Source Vaccine 29 (2011)40. - ISSN 0264-410X - p. 6976 - 6985.
DOI http://dx.doi.org/10.1016/j.vaccine.2011.07.037
Department(s) Bioprocess Engineering
CVI Virology
Publication type Refereed Article in a scientific journal
Publication year 2011
Keyword(s) protein induces apoptosis - airway epithelial-cells - a virus - gene-expression - infected-cells - interferon - vaccine - rna - systems - ability
Abstract Influenza A viruses lacking the gene encoding the non-structural NS1 protein (delNS1) have potential use as live attenuated vaccines. However, due to the lack of NS1, virus replication in cell culture is considerably reduced, prohibiting commercial vaccine production. We therefore established two stable MDCK cell lines that show inducible expression of the allele B NS1 protein.

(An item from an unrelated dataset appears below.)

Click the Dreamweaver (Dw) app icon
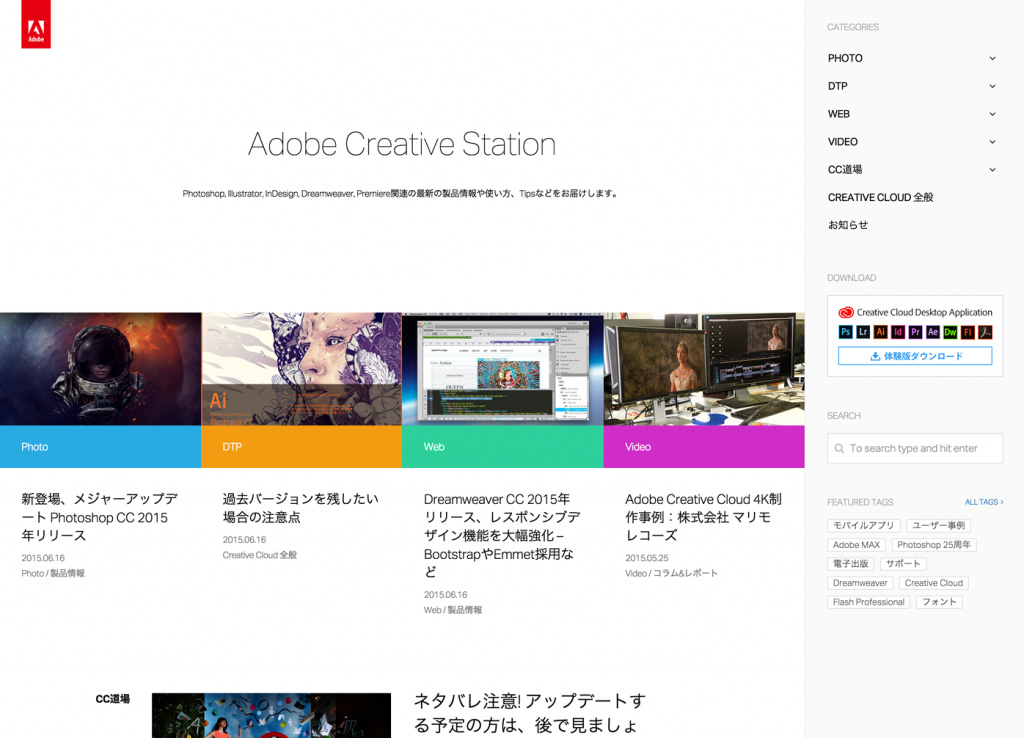This screenshot has width=1024, height=738. click(950, 332)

Upon induction, both cell lines expressed NS1 to about 1000-fold lower levels than influenza virus-infected cells. Nevertheless, expression of NS1 increased delNS1 virus titres to levels comparable to those obtained with an isogenic virus strain containing an intact NS1 gene. Recombinant NS1 expression increased the infectious virus titres 244 to 544-fold and inhibited virus induced apoptosis. However, NS1 expression resulted in only slightly, statistically not significant, reduced levels of interferon-ß production. Thus, the low amount of recombinant NS1 is sufficient to restore delNS1 virus replication in MDCK cells, but it remains unclear whether this occurs in an interferon dependent manner. In contrast to previous findings, recombinant NS1 expression did not induce apoptosis, nor did it affect cell growth. These cell lines thus show potential to improve the yield of delNS1 virus for vaccine production.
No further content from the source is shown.